HBO’s “Getting On” — a Slightly Contrarian Mini Review

© 2013 Peter Free


26 December 2013



It may take a medical background to appreciate Getting On’s underlying, loving genius regarding the human condition


The contrarian component of my review nuances the ideas that this is “hilarious” comedy (Mary McNamara, LA Times) or “I’ve never laughed so hard about the frail and failing”:



HBO’s gutsy new series Getting On, which starts this Sunday night and is based on a British show of the same name, is set on a hospital’s geriatric extended-care floor. This middling facility is a stopover for elderly patients recovering from surgery and strokes, and a more permanent home for those with Alzheimer’s and dementia.


On the 36-bed ward, old people poop on chairs, screech in foreign languages, curse out the staff, copulate in public spaces, vomit, fall, and die. But Getting On is not a drama, it’s a deadpan, absurdist comedy. I’ve never laughed so hard about the frail and failing.


© 2013 Willa Paskin, Getting On, Slate (22 November 2013) (paragraph split)


These perceptions a reasonable, but they imply a self-protecting distance in the exercise of compassion that I am not quite able to bring.  I suspect the same may true of a high proportion of those who make their careers in end of life medical caregiving.


It was not accident, I think, that my daughter — deep into her doctorate program as a nursing practitioner — or my wife — a former teaching hospital floor nurse (in the most professionally demanding units) and a medical supervisor — both see compassionate depths in this series that most viewers probably miss.


The tendency of reviews regarding Getting On emphasize the absurdity of the scenes depicted.  These evaluations are true and not true at the same time.  For people occupationally involved in caretaking at the geriatric end of life, Getting On’s seemingly ridiculous flights into poop, sex, and raging denunciations (of engagingly flawed medical staff) ring impressionistically accurate.



A deeper hook


Smile though I do, through each episode, there is deeper barb to this series that hooks me, namely that:


We’re in this together, flawed characters and all.


If caring does not bind, nothing will.


The show throws penetrating observational darts in different directions, at varying heights of apparent fancifulness.


Anchoring our perception of what should make common, administrative, and compassionate sense in each situation is that belonging to the (apparently licensed practical) nurse — not surprisingly at the low end of the medical totem pole — “Didi”, exquisitely played by Nieci Nash:


Were I given the assignment of teaching medical caretakers how to “bedside manner” difficult patients, I would pull up some of Didi’s scenes as examples to emulate.  Nash’s portrayal of nursing compassion is astonishing in its quiet, off the cuff, humanity.

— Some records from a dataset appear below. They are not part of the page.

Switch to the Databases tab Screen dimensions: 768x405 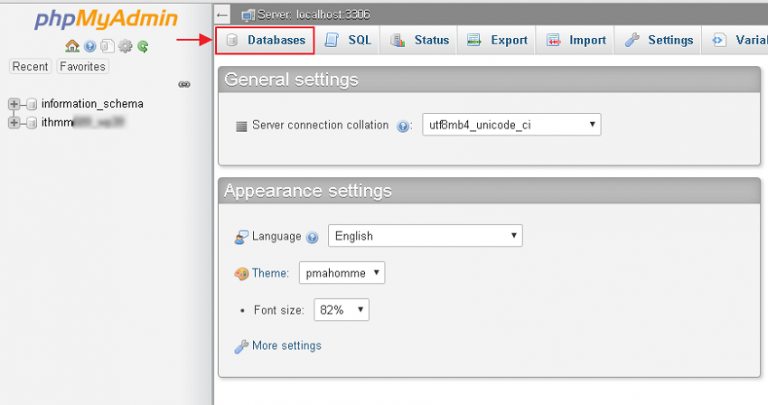coord(265,41)
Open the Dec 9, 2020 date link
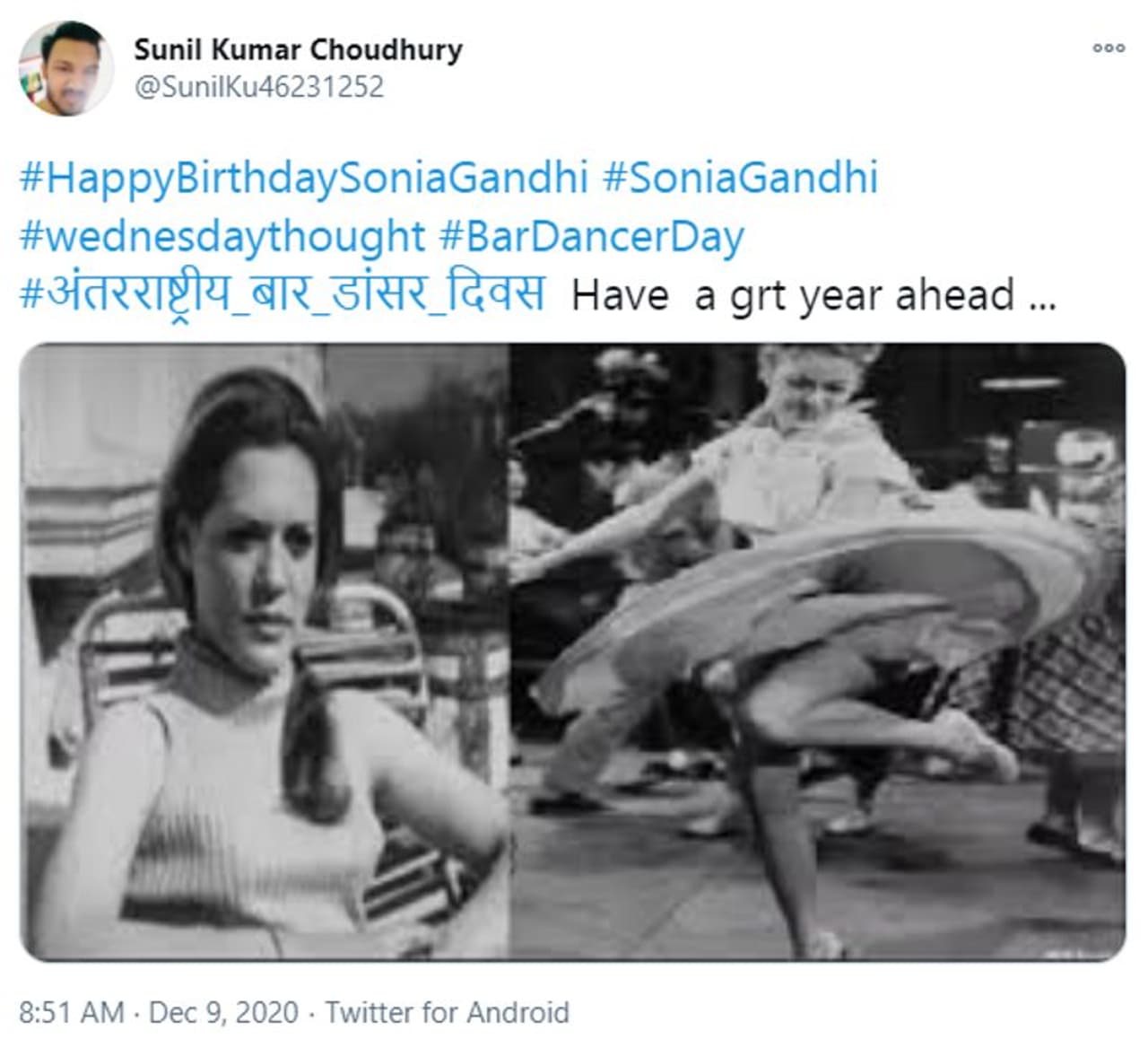The height and width of the screenshot is (1057, 1148). point(222,1012)
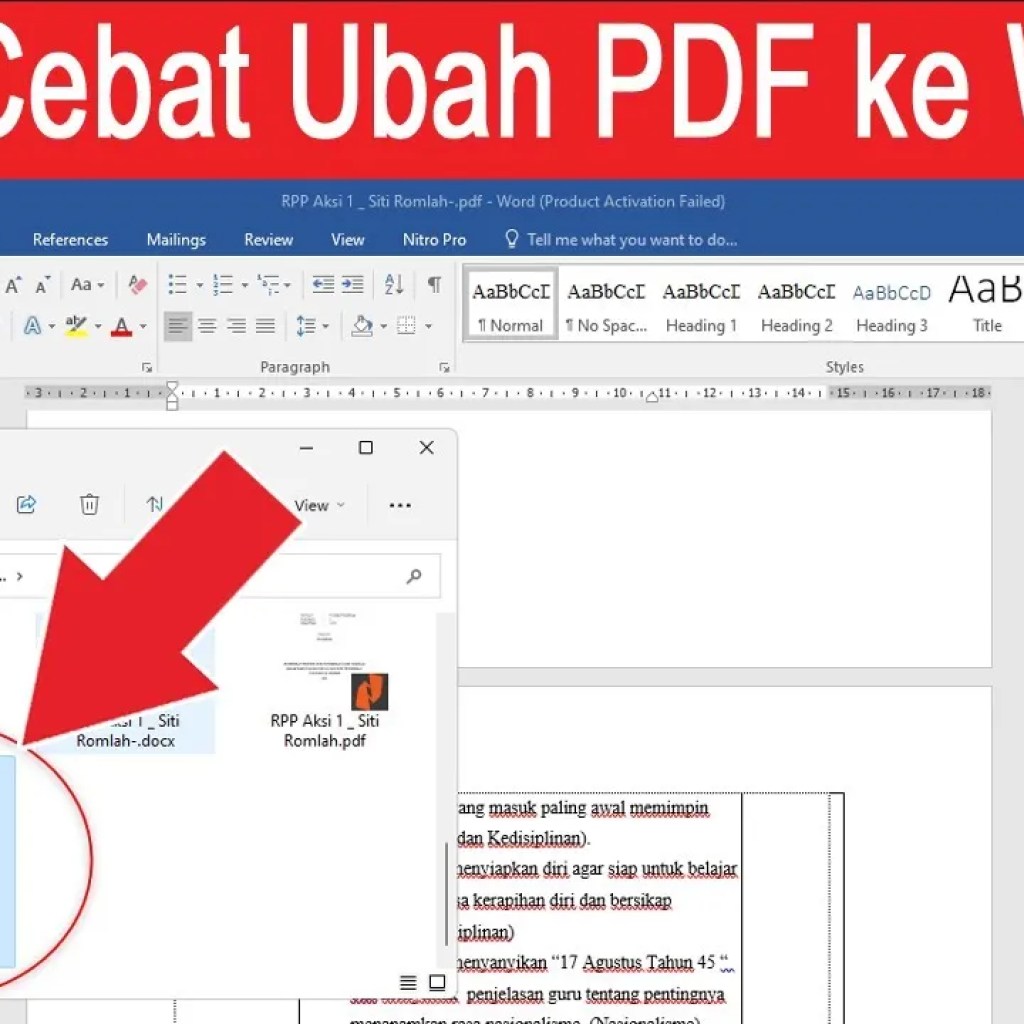Screen dimensions: 1024x1024
Task: Click the delete (trash) icon in Explorer
Action: pyautogui.click(x=90, y=505)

The take away — even in the absurd, grace


I mentioned at the outset of this overview that it may take a caregiver’s mentality to fully appreciate Getting On.  Most episodes have a couple of seemingly throw-away visual clips that capture what I think is the show’s often nearly hidden message about compassion.  Grace, if you will.


In one, Didi helps an elderly woman to toilet, helping her stand at the end of the process, wiping her bottom, “clean as a whistle.”


The camera cuts away to a position from the apparent end of a hallway, looking back toward the dim-lighted night hospital scene.  Across the distant field of view comes the elderly woman, her walker and Didi, supporting both — walking backward in a back-achingly, slightly forward lean — the tableau moving excruciatingly slowly.



Highly recommended


I have seen five episodes of Getting On.  Each is a gem.  And each, I think, deeper than casual observation wants to admit.


For example, I Variety reviewer Brian Lowry arguably missed the point, with his observation that:



[W]hatever humor graces these hallways is so dry it’s questionable whether “comedy” is the proper classification.


There is a conversation to be had about the warehousing of old people in an age of rising life expectancy, and both comedy and drama to be mined from it. But while HBO seems like the right place for that sort of project, “Getting On” isn’t the show to do it.


© 2013 Brian Lowry, HBO's U.K.-adapted comedy about dysfunctional hospital needs a creative transfusion, Variety (19 November 2013)


Mr. Lowry’s objection to too “dry” humor misunderstands that end of life issues — and society and medicine’s institutionalized reluctance to deal with them — are simultaneously reflections of the absurdity of the human condition and compassion’s ability to blunt their edges.


What I have seen so far in Getting On is (often surprisingly subtle) genius, in writing, acting, and cinematography.


How long Getting On’s writers and actors can keep this up, I do not know.  But the first season so far has been excellent.